YOUR OBJECTIVE
Lines in which "computer" appears should be pulled from the data below.

Collected data entries:
>>>

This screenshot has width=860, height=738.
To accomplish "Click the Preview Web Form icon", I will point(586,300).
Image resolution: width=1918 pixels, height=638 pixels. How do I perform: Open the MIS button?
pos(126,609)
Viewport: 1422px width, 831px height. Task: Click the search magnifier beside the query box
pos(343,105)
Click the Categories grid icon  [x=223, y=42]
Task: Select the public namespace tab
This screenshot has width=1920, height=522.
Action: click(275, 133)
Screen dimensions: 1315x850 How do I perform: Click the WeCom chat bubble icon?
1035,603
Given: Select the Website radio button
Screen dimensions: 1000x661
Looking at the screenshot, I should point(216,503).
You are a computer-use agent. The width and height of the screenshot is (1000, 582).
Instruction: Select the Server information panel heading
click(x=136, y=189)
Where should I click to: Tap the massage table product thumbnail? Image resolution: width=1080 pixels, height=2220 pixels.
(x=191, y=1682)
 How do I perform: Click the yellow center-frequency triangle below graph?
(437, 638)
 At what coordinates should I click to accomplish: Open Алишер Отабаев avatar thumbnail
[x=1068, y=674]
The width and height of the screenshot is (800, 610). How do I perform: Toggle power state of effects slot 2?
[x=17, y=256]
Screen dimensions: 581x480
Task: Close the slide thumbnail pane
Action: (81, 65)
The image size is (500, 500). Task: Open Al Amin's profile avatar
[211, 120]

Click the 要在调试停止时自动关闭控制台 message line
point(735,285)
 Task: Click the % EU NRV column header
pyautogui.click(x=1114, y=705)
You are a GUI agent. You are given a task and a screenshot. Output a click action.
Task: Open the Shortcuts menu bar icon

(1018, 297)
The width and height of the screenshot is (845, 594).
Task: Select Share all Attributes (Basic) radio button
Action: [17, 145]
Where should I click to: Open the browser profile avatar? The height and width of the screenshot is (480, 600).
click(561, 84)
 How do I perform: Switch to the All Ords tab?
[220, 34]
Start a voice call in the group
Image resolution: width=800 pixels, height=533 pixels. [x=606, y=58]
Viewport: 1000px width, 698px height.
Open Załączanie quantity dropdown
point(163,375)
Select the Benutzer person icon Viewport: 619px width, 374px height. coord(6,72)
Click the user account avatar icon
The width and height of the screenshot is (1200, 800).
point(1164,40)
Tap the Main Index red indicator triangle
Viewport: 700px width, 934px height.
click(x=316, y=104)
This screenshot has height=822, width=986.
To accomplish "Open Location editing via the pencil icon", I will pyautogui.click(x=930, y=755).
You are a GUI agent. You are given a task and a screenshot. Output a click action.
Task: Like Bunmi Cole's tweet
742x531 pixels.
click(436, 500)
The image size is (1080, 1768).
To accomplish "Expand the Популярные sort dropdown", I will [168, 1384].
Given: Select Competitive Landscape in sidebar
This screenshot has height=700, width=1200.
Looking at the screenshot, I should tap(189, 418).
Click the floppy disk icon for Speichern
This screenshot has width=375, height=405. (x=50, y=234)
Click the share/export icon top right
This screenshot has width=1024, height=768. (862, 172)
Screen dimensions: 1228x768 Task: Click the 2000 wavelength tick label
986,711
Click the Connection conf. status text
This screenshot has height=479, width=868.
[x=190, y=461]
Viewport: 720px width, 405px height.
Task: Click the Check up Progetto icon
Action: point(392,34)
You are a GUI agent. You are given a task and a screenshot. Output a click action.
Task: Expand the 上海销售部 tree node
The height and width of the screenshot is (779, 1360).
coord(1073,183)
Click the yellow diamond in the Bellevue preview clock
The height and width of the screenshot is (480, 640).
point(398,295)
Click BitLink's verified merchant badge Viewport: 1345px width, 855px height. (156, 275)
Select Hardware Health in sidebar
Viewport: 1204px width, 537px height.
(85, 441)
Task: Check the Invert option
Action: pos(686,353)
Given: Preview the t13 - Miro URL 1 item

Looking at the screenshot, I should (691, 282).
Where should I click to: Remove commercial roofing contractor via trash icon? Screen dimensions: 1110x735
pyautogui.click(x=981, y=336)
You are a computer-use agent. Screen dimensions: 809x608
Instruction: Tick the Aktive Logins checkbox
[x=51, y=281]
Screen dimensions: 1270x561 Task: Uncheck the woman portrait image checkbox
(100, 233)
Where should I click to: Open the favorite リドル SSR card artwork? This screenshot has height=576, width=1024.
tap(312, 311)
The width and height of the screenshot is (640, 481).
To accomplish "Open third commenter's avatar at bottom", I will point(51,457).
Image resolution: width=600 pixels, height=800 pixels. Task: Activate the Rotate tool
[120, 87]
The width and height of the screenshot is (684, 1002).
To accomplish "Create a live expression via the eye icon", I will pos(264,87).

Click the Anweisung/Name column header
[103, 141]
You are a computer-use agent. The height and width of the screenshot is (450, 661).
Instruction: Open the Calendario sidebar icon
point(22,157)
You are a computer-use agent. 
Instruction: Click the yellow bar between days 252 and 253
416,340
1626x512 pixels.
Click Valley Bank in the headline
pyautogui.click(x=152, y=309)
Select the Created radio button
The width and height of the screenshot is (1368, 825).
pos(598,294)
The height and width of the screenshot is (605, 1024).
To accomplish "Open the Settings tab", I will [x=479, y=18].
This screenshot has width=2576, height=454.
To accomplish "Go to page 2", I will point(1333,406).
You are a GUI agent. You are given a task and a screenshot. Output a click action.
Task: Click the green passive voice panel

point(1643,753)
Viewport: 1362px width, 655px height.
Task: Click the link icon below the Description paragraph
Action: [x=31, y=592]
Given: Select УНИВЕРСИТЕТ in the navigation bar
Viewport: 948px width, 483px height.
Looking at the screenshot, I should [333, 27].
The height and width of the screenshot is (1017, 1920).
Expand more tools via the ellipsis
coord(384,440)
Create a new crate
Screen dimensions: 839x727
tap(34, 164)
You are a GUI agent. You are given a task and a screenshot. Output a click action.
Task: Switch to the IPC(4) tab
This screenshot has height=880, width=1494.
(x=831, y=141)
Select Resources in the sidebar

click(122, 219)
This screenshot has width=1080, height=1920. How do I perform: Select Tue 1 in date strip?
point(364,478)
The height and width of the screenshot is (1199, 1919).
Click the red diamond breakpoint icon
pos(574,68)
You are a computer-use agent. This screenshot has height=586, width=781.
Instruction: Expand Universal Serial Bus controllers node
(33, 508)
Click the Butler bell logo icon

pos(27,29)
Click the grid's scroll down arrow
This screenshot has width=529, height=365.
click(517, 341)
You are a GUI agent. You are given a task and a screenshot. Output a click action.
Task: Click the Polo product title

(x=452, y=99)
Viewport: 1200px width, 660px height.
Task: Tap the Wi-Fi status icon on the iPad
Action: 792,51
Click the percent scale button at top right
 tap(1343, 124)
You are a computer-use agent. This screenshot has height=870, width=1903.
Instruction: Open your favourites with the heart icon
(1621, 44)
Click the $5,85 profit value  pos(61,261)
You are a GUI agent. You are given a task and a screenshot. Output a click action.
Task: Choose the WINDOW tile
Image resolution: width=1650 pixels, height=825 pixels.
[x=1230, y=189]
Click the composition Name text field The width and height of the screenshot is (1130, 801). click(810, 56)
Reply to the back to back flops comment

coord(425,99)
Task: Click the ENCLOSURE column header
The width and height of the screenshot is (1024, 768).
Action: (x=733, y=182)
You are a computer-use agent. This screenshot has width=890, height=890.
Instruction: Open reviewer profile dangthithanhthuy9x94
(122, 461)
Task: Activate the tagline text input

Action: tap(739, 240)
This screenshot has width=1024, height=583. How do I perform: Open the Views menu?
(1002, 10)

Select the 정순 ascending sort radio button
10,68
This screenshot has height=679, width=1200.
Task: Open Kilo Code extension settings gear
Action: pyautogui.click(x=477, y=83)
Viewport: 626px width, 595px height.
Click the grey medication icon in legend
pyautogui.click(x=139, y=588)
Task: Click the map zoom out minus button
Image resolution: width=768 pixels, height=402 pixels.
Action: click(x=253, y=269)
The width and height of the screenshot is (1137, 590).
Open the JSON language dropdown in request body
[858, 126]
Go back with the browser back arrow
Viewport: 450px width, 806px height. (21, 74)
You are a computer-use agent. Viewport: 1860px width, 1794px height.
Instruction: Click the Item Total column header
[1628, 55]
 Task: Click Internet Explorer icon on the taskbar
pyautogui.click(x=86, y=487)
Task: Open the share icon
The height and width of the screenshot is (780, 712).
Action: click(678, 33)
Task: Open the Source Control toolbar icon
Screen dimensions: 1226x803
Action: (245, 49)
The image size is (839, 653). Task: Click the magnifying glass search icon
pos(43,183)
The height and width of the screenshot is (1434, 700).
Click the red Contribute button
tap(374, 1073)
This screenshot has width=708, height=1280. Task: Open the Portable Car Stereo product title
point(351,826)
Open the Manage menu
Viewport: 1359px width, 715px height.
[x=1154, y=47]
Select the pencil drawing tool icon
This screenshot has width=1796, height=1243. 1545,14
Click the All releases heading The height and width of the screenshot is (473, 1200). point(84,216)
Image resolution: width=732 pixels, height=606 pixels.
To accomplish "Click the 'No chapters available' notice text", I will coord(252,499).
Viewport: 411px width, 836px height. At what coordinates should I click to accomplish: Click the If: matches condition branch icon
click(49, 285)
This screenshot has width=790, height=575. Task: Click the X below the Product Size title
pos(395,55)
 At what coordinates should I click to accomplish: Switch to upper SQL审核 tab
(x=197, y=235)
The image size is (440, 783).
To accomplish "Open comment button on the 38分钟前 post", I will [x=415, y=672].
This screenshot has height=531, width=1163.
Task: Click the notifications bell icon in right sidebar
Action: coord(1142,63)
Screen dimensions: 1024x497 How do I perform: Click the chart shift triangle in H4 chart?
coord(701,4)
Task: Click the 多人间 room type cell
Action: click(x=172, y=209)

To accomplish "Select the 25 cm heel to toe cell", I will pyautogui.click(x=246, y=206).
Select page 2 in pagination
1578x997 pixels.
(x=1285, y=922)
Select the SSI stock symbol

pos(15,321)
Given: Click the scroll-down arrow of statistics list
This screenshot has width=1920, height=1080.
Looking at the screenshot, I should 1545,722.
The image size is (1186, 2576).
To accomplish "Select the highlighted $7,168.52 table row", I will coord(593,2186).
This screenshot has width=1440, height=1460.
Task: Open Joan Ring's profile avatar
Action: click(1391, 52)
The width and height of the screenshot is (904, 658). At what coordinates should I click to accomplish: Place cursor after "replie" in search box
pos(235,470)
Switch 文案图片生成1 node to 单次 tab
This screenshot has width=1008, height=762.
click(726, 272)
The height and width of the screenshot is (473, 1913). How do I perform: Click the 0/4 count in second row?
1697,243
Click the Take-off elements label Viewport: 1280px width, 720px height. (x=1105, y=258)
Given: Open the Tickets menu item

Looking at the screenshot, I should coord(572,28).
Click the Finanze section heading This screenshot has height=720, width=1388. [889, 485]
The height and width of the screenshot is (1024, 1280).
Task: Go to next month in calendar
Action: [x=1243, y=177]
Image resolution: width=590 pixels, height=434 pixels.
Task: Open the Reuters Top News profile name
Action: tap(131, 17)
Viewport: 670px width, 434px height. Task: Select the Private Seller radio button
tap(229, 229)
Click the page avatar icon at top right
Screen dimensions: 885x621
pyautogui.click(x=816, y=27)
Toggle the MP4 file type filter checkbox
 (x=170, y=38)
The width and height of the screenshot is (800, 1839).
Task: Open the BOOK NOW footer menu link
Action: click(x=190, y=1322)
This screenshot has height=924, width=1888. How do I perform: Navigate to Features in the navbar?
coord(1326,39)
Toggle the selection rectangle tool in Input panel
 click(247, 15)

<<<

RESULT OF THIS TASK
You are a computer-use agent. The width and height of the screenshot is (1000, 582).
You are a computer-use agent. Screen dimensions: 809x608
You are a computer-use agent. The height and width of the screenshot is (450, 661).
You are a computer-use agent. 
You are a computer-use agent. This screenshot has height=586, width=781.
You are a computer-use agent. This screenshot has height=870, width=1903.
You are a computer-use agent. This screenshot has width=890, height=890.
You are a computer-use agent. Viewport: 1860px width, 1794px height.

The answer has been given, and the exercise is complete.